Your answer must be an exact repeat of the lines from the one containing "You are a GUI" through the last line of the records, both included, with no pictures.
· · · ·
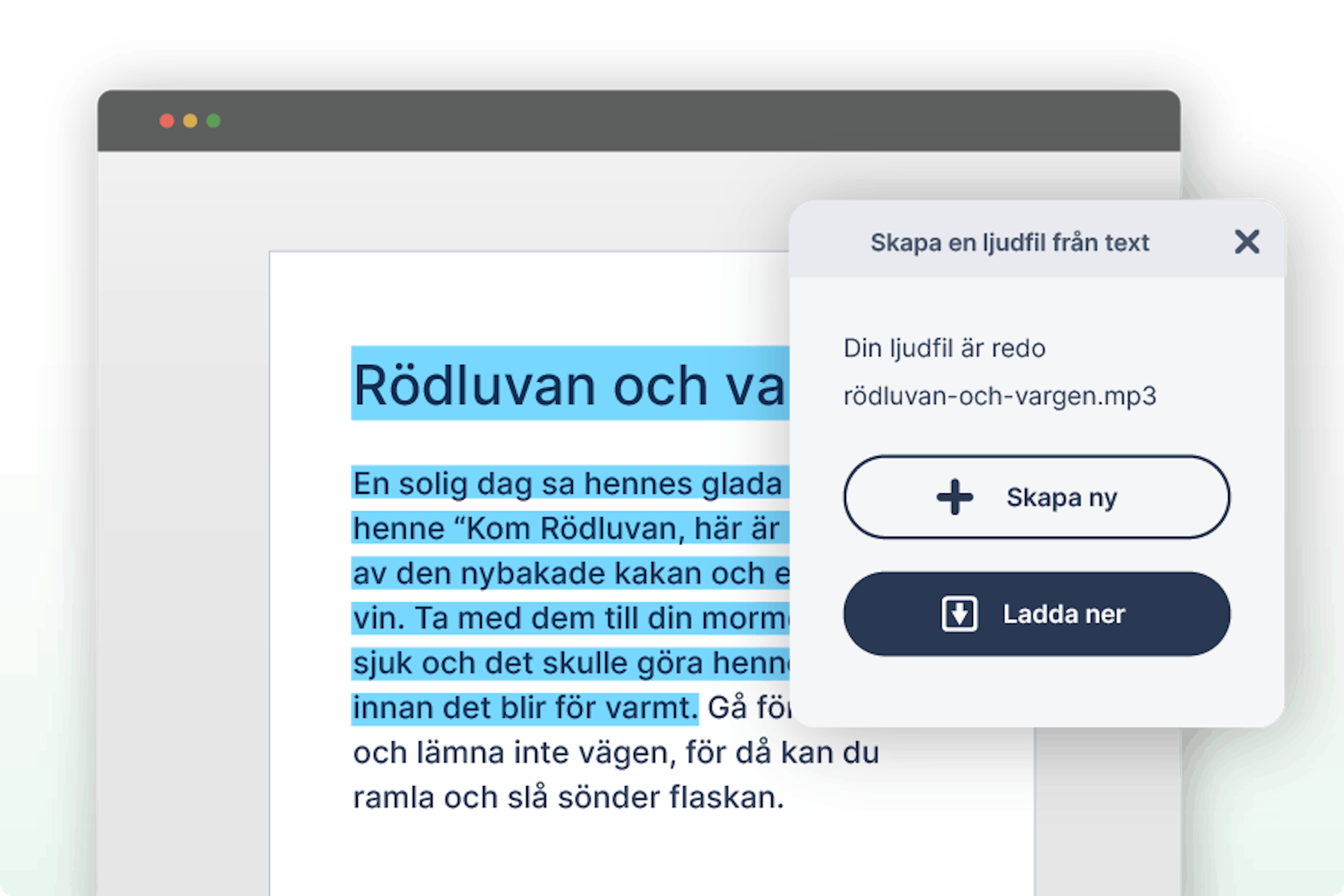1344x896 pixels.
Task: Click the download arrow icon
Action: click(959, 614)
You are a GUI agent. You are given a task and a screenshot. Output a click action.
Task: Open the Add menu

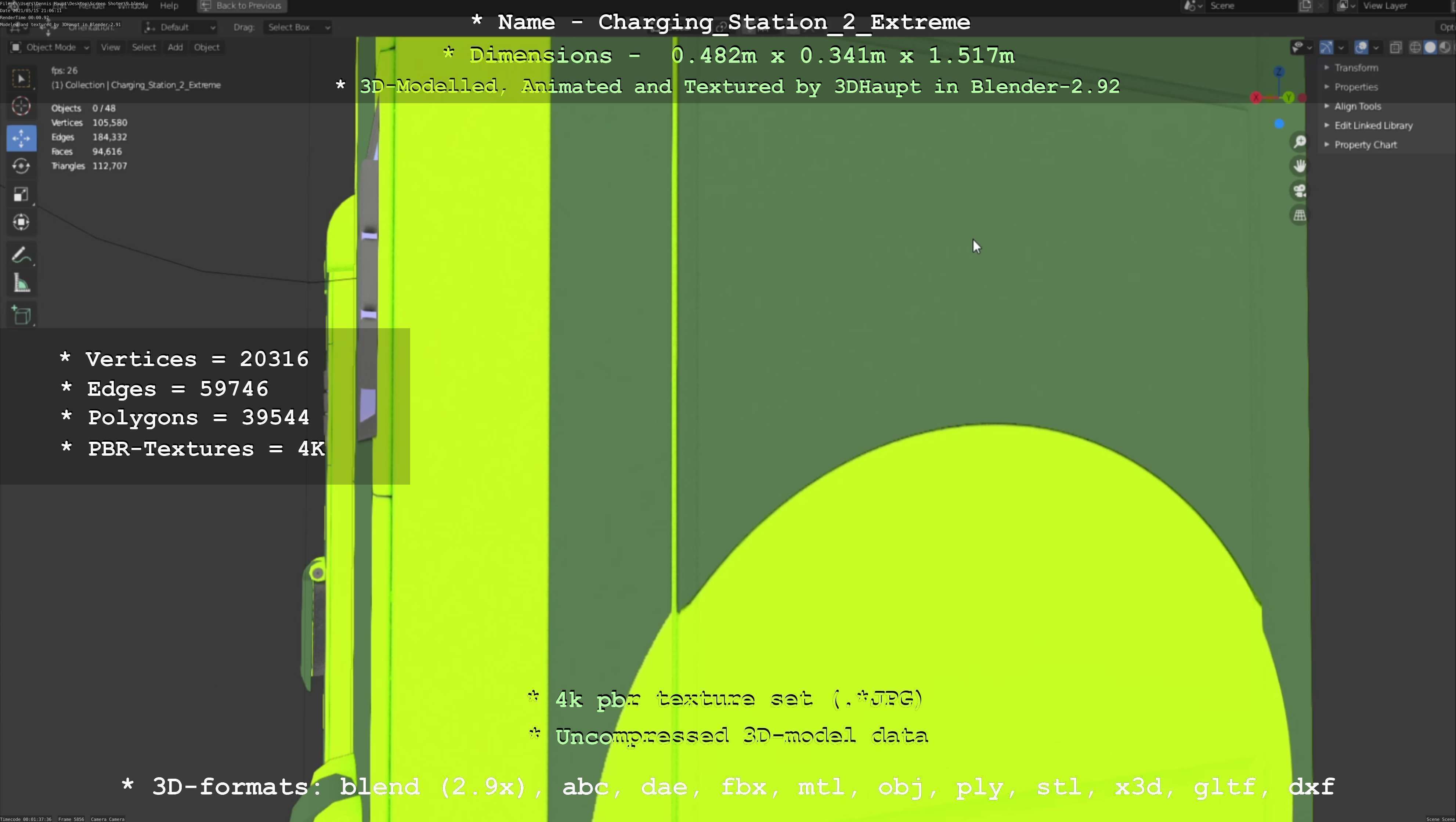coord(175,47)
· · · ·
• FINISHED EXERCISE
You are a GUI agent. You are given a task and a screenshot. Output a click action.
Task: Open the Add menu

coord(175,47)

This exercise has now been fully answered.